--- Start of RECORDS SUPPLIED ---

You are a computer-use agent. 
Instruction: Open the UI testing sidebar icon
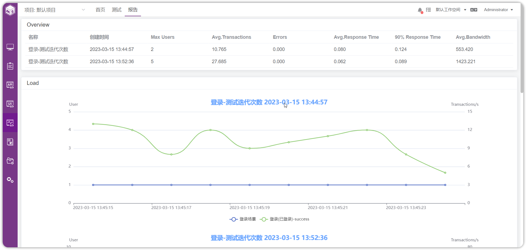tap(10, 104)
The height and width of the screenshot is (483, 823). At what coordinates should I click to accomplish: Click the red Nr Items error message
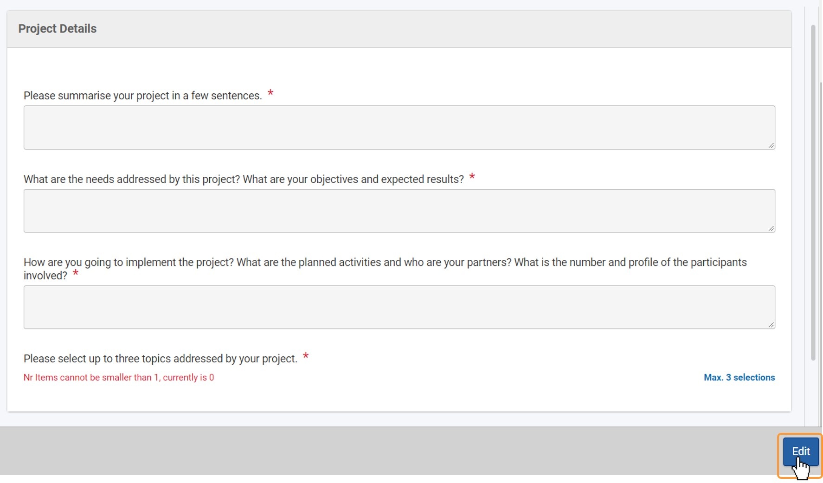coord(119,378)
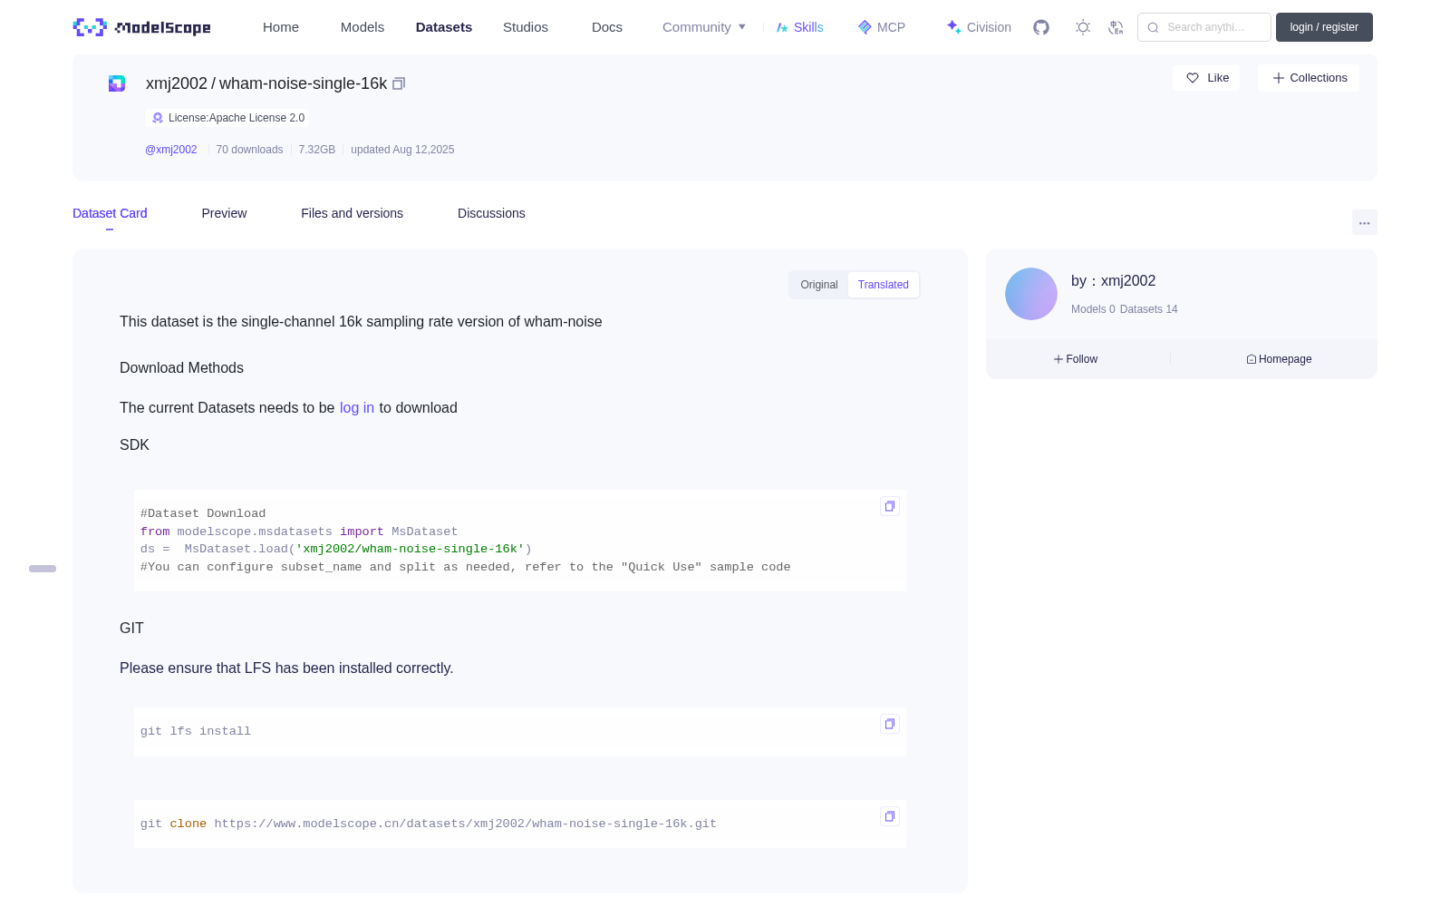This screenshot has width=1450, height=907.
Task: Copy the SDK dataset download code
Action: (890, 506)
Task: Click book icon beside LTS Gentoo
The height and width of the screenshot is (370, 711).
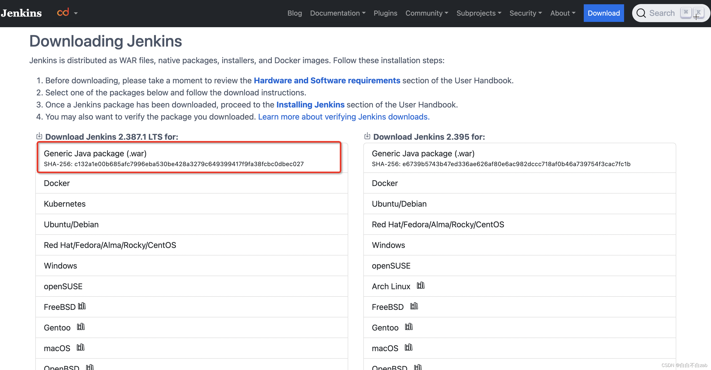Action: [x=81, y=327]
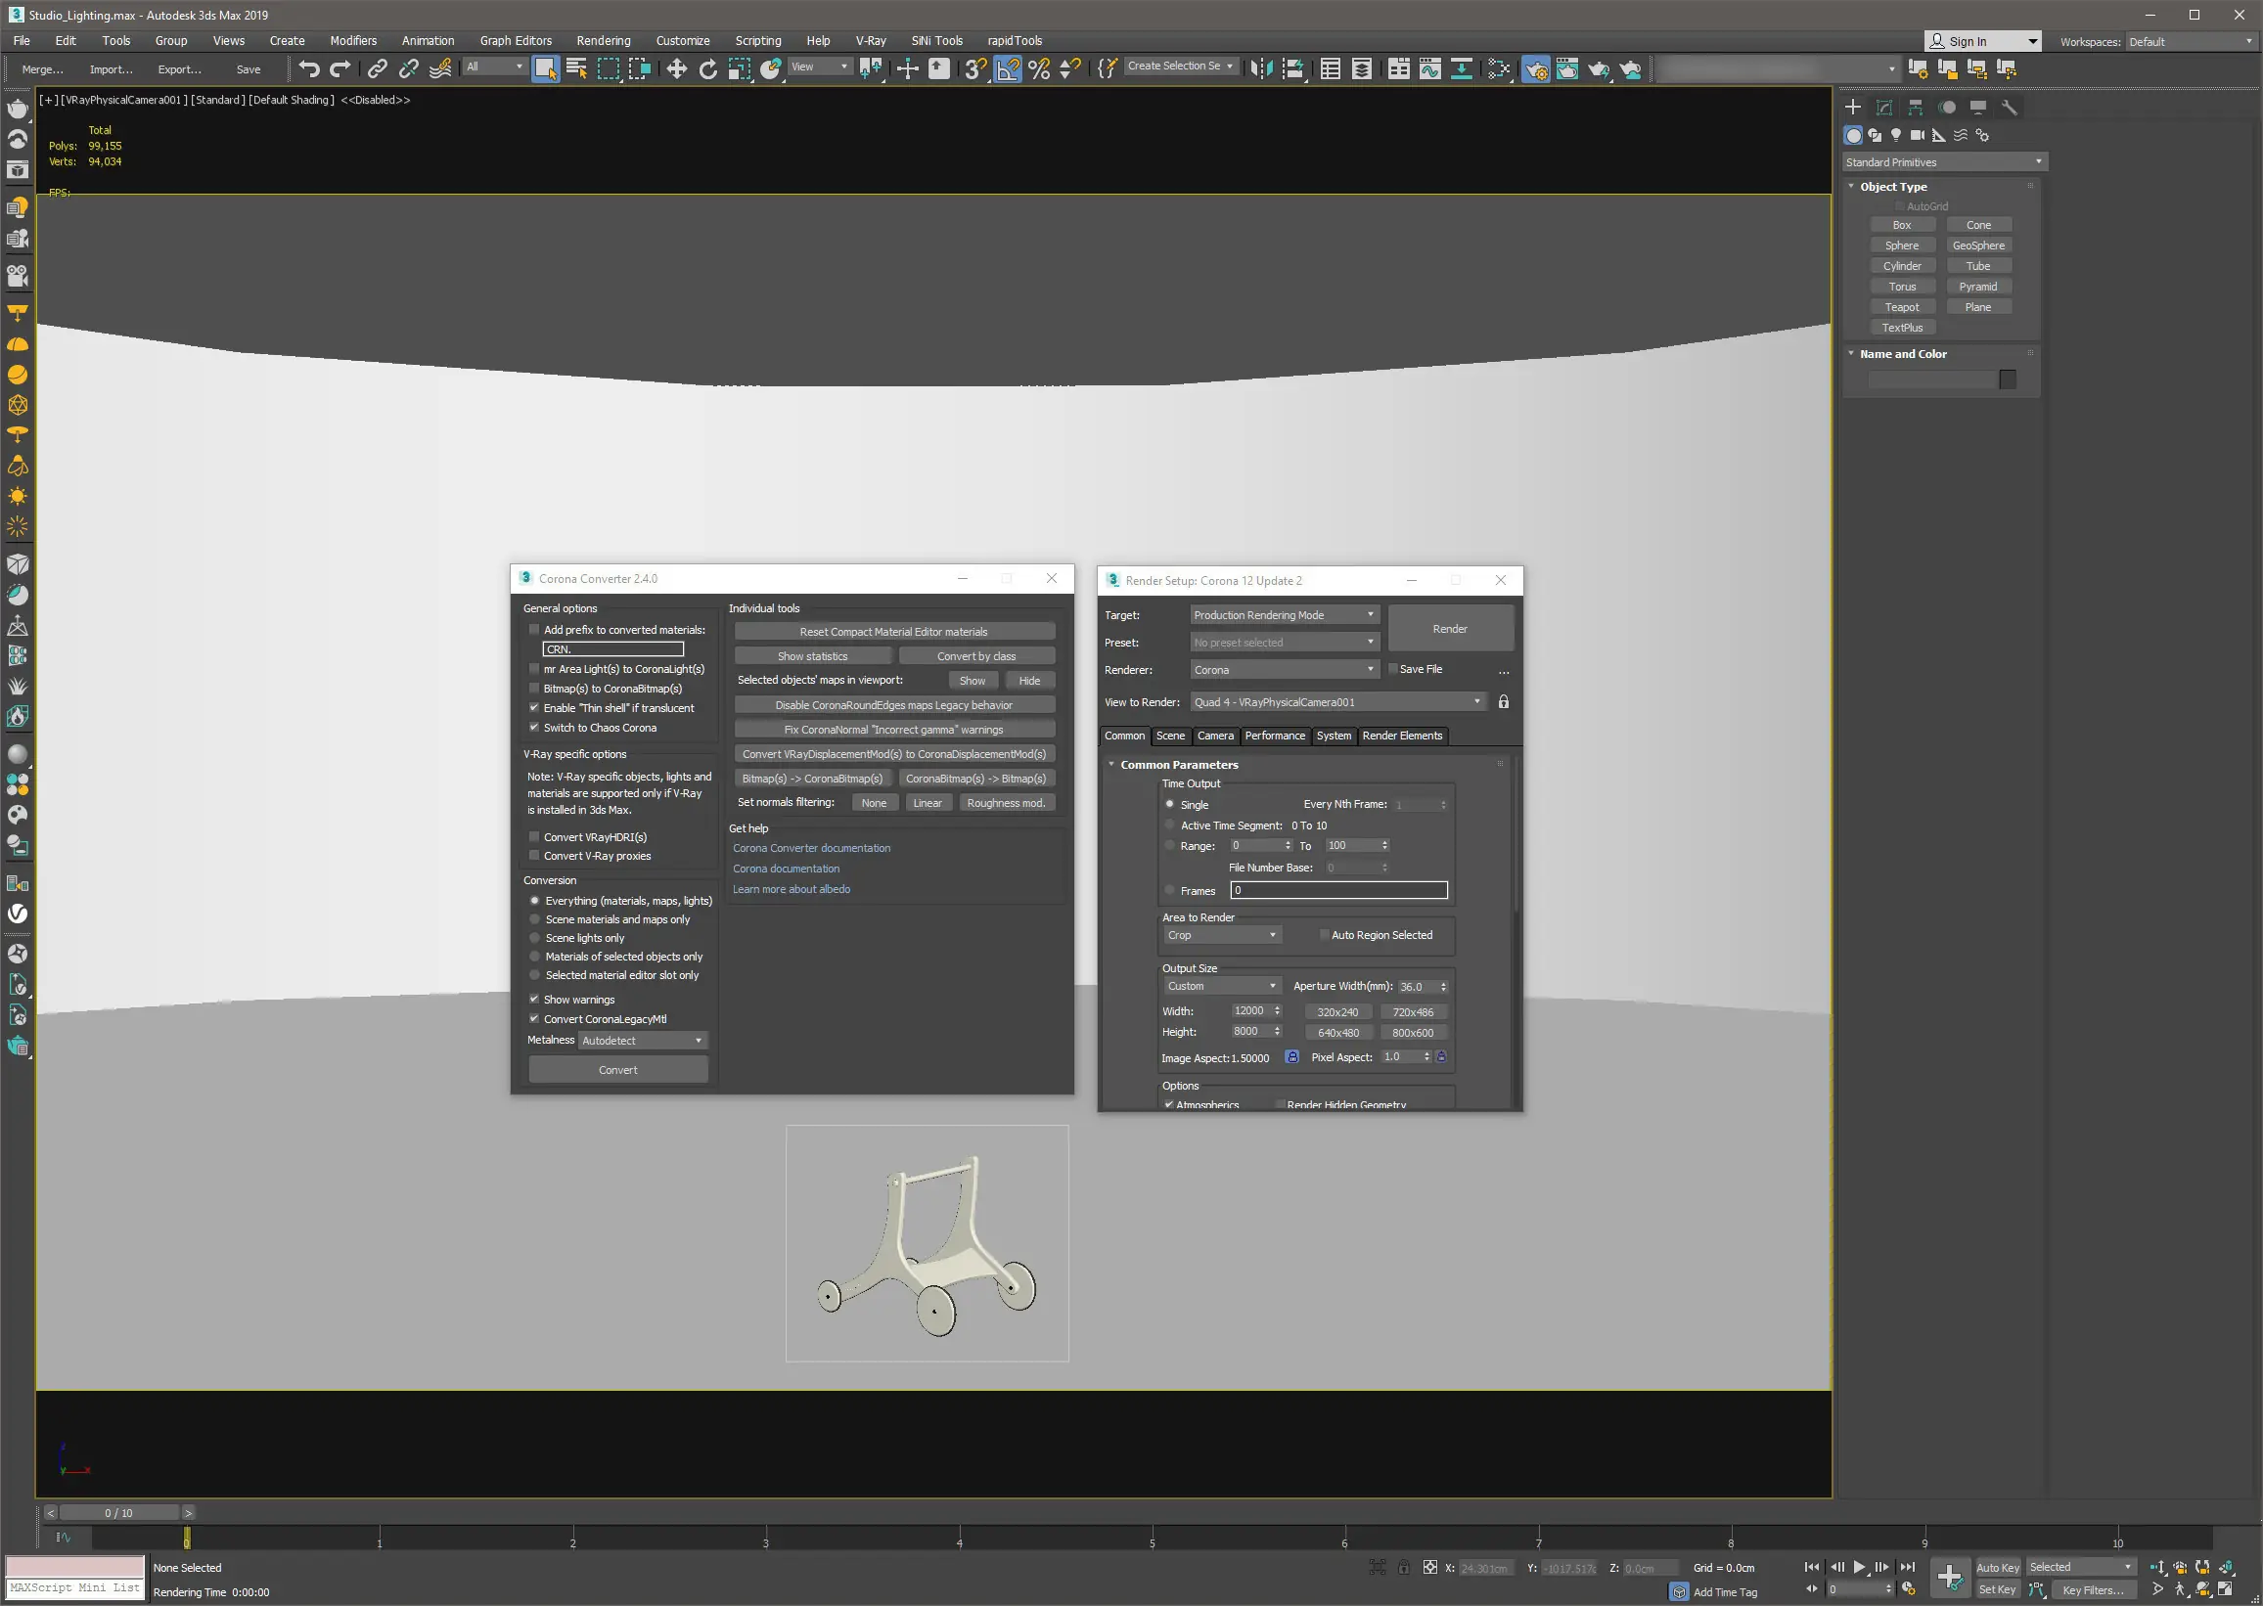Click the Undo arrow in main toolbar
Viewport: 2263px width, 1606px height.
[309, 68]
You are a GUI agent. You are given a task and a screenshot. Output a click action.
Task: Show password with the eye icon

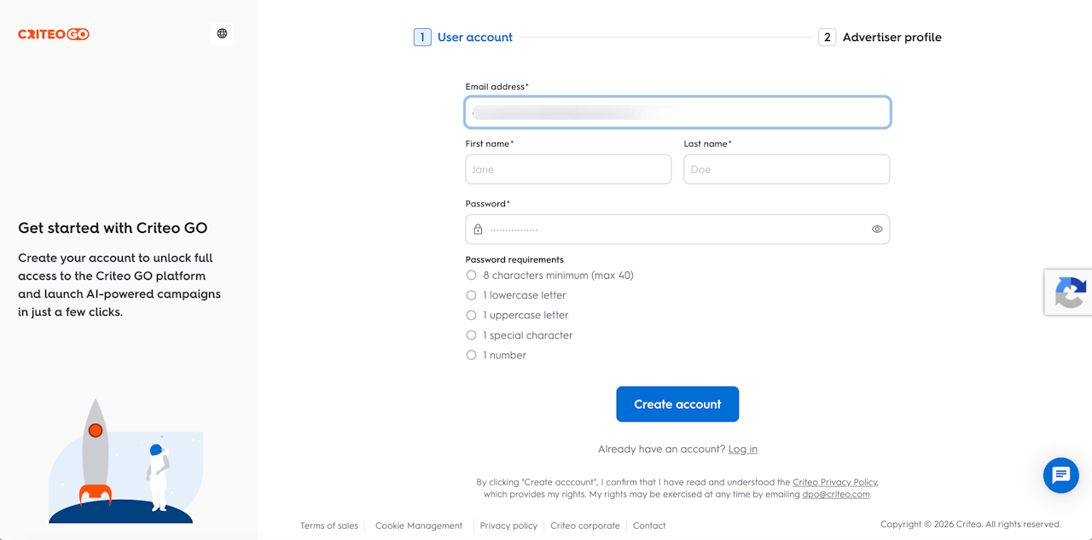click(x=877, y=229)
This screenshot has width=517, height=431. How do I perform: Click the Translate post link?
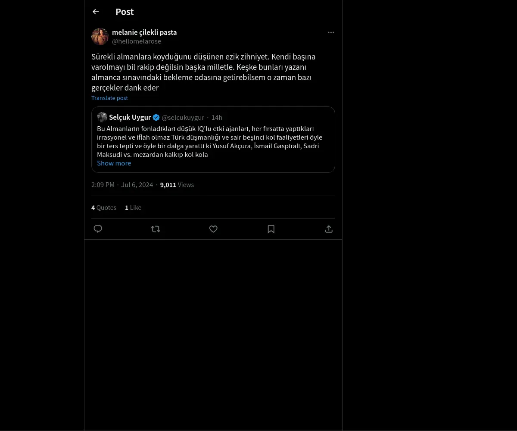(x=109, y=98)
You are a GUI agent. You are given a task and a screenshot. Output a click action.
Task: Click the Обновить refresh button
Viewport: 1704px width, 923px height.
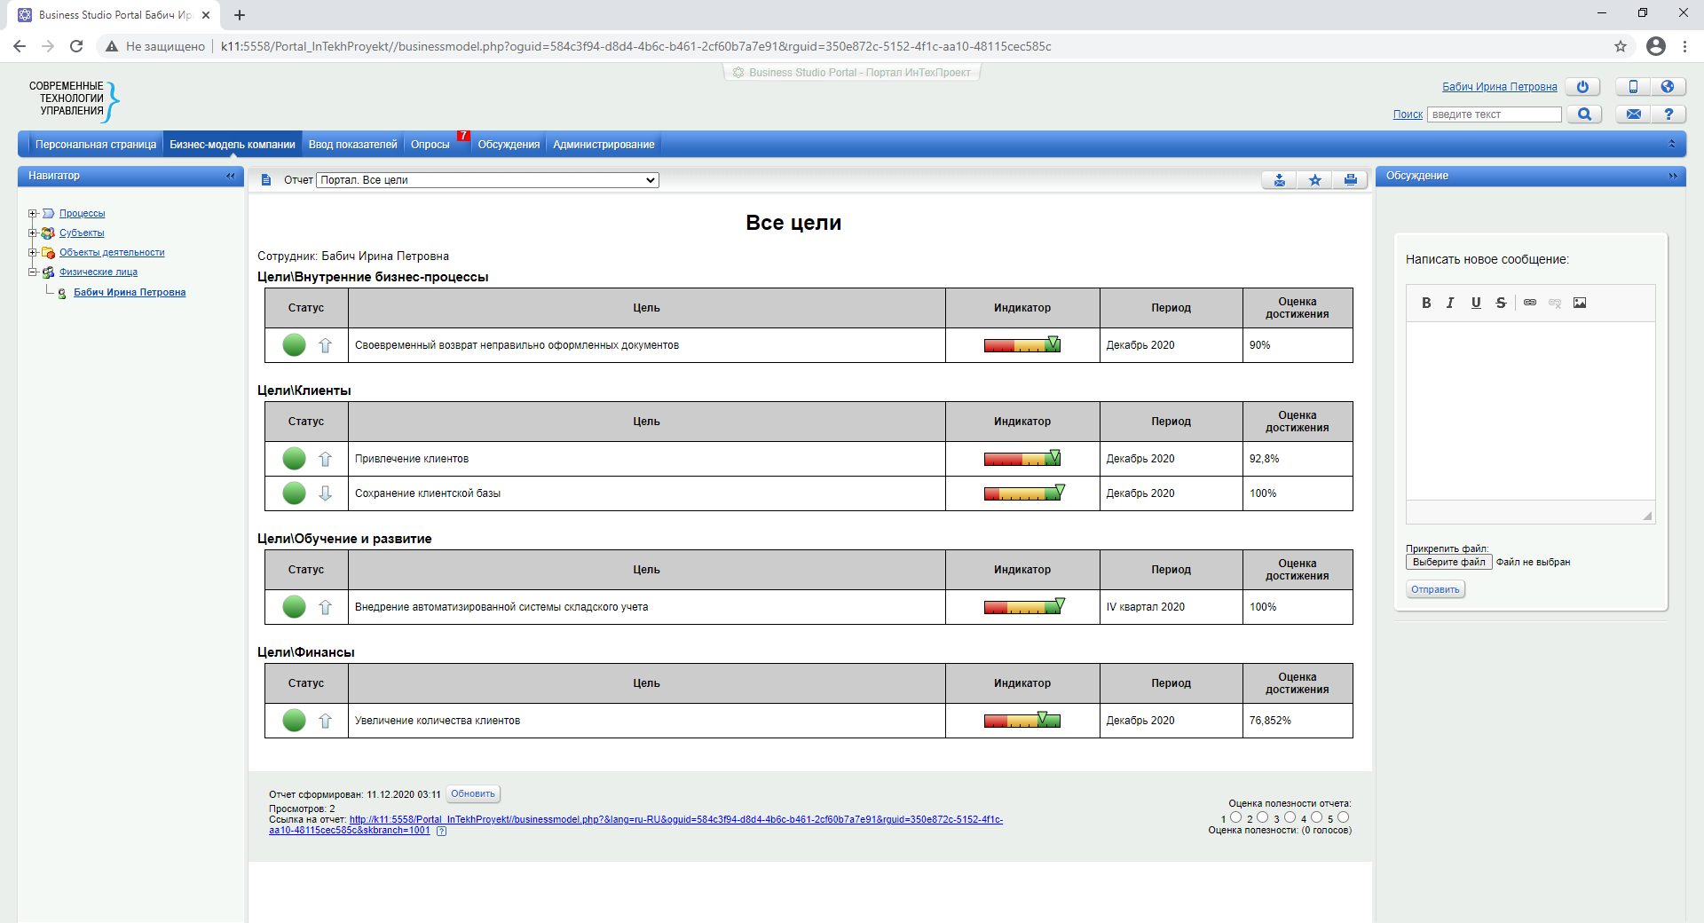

--- End of RECORDS SUPPLIED ---

=== REQUIRED TASK ===
Copy each of the lines above verbatim, leaving out the pictures.

=== EXERCISE RESPONSE ===
You are a computer-use agent. 
Instruction: Open the UI testing sidebar icon
tap(10, 104)
The height and width of the screenshot is (483, 823). At what coordinates should I click to accomplish: Click the red Nr Items error message
coord(119,378)
This screenshot has width=1450, height=907.
Task: Copy the SDK dataset download code
Action: (890, 506)
Task: Click book icon beside LTS Gentoo
The height and width of the screenshot is (370, 711).
Action: [x=81, y=327]
Click the Undo arrow in main toolbar
Viewport: 2263px width, 1606px height.
[309, 68]
You are a GUI agent. You are given a task and a screenshot. Output a click action.
Task: Show password with the eye icon

click(x=877, y=229)
This screenshot has width=517, height=431. How do I perform: Click the Translate post link?
(x=109, y=98)
You are a GUI agent. You are given a task and a screenshot. Output a click action.
Task: Click the Обновить refresh button
Viewport: 1704px width, 923px height.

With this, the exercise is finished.